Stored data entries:
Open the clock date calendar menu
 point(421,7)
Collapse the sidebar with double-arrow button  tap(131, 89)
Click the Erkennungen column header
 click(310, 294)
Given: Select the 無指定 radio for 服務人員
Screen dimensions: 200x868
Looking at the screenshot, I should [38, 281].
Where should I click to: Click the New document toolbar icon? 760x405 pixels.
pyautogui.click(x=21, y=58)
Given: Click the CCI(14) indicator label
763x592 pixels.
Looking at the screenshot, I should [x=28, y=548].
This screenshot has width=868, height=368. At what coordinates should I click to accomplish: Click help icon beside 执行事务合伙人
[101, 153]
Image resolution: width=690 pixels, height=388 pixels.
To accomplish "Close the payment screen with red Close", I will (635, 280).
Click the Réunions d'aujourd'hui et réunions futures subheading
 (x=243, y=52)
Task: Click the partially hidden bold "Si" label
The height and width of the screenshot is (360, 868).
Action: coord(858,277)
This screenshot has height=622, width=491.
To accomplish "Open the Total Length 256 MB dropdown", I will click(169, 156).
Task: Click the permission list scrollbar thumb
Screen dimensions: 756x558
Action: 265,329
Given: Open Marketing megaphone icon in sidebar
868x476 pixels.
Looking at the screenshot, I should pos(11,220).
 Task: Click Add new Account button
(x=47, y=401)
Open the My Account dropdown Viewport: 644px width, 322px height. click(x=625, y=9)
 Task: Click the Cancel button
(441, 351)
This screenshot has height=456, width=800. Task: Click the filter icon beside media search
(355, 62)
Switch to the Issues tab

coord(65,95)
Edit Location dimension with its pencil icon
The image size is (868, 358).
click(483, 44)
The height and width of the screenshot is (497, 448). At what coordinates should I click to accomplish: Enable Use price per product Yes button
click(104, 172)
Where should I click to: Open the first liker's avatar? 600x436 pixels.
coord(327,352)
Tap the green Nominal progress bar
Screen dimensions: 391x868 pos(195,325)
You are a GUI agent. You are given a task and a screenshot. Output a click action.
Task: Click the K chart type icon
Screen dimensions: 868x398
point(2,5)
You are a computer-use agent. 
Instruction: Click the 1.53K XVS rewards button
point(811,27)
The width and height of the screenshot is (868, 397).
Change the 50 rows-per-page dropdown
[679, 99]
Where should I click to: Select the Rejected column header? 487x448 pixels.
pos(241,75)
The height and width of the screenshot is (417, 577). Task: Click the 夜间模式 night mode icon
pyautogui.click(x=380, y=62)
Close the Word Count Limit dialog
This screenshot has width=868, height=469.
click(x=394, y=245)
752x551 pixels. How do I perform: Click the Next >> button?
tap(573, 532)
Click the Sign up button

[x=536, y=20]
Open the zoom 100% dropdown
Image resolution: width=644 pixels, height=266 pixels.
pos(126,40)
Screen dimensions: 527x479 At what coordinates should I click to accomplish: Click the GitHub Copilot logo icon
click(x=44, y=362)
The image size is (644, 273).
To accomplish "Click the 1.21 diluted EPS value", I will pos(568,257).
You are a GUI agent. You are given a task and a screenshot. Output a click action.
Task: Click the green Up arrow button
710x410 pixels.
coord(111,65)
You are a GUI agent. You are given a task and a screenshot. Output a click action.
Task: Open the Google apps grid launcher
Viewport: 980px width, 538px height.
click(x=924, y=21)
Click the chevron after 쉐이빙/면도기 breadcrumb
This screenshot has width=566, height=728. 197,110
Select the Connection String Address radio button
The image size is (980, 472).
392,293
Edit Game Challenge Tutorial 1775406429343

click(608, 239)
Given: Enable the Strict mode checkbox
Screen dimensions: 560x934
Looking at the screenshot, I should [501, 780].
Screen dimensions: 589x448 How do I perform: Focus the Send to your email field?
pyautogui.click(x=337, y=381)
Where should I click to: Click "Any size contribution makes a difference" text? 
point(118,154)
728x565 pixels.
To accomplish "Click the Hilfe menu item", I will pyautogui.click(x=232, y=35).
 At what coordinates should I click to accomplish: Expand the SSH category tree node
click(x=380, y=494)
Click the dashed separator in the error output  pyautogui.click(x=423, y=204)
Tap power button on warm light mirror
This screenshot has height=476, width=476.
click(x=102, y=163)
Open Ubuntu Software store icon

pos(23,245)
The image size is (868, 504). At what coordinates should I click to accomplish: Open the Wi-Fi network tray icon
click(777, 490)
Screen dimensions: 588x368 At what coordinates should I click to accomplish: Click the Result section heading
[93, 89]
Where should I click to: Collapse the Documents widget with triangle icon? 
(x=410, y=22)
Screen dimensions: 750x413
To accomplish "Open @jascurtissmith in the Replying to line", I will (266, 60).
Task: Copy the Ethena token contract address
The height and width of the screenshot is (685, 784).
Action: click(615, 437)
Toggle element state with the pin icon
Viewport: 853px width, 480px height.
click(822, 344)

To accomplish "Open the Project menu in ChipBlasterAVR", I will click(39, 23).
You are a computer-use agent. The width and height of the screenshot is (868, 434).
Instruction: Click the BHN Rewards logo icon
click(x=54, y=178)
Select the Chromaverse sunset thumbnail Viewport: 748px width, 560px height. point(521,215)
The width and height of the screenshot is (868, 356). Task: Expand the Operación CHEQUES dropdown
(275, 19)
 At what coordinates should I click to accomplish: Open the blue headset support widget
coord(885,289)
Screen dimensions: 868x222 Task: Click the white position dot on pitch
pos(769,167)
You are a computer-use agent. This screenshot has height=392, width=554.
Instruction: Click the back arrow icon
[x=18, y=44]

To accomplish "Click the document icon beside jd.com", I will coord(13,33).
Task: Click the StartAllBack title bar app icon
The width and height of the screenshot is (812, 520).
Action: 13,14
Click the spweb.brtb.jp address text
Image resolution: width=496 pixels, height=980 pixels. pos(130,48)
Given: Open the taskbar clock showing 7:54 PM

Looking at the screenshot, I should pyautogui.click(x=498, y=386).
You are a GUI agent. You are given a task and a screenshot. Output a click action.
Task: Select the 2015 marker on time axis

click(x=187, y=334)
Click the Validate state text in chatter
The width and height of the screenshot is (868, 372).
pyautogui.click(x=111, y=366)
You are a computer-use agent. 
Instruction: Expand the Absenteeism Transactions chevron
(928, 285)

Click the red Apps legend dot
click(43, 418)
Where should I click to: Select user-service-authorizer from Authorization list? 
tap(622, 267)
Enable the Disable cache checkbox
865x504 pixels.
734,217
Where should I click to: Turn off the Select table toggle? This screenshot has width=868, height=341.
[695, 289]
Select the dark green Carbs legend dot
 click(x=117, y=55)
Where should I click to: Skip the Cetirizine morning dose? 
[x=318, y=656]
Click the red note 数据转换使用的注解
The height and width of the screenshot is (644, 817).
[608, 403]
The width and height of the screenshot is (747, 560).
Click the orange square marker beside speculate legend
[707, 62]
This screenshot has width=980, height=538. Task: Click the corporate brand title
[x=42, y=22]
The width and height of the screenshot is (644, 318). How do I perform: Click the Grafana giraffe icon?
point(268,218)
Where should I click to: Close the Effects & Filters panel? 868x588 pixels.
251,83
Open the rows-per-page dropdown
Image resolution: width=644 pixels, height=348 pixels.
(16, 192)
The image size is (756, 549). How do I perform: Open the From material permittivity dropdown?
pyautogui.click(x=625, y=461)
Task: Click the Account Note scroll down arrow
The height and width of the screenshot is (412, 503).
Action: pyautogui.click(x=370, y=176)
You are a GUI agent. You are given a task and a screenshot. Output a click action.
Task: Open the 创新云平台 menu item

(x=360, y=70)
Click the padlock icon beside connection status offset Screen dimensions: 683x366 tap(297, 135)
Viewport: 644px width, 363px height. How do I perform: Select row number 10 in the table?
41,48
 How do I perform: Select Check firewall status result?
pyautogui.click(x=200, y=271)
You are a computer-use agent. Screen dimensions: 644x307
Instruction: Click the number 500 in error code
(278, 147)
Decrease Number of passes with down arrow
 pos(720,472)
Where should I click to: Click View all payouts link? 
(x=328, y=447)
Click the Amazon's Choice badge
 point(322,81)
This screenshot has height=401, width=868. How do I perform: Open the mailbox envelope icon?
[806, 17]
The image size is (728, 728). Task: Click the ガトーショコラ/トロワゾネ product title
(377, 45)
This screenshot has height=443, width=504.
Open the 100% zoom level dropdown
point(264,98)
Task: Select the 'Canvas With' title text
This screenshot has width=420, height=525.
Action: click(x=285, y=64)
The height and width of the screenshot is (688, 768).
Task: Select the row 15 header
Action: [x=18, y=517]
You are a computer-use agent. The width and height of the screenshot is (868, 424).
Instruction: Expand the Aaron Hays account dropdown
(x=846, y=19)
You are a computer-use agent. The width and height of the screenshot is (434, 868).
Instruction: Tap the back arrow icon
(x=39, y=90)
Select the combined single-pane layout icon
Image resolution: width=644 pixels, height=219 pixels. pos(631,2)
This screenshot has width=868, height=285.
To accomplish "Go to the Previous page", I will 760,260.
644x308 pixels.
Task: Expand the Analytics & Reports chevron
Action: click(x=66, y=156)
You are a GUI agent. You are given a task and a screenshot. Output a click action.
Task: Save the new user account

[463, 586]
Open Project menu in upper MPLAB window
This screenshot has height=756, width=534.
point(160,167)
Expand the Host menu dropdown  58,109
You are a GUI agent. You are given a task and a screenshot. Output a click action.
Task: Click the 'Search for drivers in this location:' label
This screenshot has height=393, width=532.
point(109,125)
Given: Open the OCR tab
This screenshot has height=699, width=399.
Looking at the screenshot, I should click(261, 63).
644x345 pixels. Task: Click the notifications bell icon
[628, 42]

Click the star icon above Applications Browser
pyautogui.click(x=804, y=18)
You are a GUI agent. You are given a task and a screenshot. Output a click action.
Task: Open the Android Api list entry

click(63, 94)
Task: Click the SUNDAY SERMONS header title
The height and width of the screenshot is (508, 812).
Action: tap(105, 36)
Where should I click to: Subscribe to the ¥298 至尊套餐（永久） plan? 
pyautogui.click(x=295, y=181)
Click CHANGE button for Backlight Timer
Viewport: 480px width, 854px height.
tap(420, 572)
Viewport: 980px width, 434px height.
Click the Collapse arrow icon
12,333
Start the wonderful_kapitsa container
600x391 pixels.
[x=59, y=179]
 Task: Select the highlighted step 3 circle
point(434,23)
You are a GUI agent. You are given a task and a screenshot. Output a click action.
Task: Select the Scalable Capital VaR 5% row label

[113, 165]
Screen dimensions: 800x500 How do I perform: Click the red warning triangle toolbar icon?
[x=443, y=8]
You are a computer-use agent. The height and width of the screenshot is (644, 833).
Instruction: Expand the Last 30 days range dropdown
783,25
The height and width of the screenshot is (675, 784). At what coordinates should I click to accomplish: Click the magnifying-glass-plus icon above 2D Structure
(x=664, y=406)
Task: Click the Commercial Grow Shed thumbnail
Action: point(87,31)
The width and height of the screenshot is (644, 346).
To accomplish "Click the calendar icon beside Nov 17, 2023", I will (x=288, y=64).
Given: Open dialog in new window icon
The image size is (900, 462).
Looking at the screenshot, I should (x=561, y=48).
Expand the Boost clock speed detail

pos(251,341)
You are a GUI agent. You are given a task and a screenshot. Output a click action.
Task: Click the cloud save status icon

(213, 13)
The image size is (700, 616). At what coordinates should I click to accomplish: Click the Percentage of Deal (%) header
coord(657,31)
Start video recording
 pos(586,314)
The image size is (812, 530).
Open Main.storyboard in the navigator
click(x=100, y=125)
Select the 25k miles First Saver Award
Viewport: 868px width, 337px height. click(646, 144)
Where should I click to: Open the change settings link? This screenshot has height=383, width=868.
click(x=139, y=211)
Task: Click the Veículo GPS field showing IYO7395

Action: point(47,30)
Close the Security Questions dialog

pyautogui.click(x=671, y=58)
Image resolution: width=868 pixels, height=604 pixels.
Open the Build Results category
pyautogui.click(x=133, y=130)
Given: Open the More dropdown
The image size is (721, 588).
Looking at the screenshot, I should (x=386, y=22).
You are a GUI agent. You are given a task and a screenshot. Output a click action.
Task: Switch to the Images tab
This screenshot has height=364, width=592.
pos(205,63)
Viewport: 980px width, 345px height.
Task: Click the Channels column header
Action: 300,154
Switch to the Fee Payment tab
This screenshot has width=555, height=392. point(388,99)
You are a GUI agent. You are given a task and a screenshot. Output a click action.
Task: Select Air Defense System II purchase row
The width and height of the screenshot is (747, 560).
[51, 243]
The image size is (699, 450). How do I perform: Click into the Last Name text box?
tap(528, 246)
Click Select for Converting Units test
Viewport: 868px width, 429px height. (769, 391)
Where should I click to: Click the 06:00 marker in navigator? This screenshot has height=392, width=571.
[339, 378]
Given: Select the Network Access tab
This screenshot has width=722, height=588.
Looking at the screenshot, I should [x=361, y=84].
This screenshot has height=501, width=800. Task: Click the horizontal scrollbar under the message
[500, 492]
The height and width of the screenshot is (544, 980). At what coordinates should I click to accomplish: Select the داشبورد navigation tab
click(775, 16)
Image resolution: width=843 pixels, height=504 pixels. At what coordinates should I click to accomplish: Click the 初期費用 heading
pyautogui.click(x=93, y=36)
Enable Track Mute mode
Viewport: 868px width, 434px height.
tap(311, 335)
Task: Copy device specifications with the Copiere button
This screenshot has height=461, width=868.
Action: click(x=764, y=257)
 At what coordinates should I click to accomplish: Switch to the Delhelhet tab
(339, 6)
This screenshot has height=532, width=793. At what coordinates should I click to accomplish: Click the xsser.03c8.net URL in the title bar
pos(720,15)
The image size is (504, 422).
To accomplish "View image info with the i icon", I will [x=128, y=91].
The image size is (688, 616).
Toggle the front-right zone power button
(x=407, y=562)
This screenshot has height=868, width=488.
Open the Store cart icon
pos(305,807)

**The problem**
Could you return every line from the entries above in which the string "checkbox" occurs?

**Answer box**
Given: Enable the Strict mode checkbox
Enable the Disable cache checkbox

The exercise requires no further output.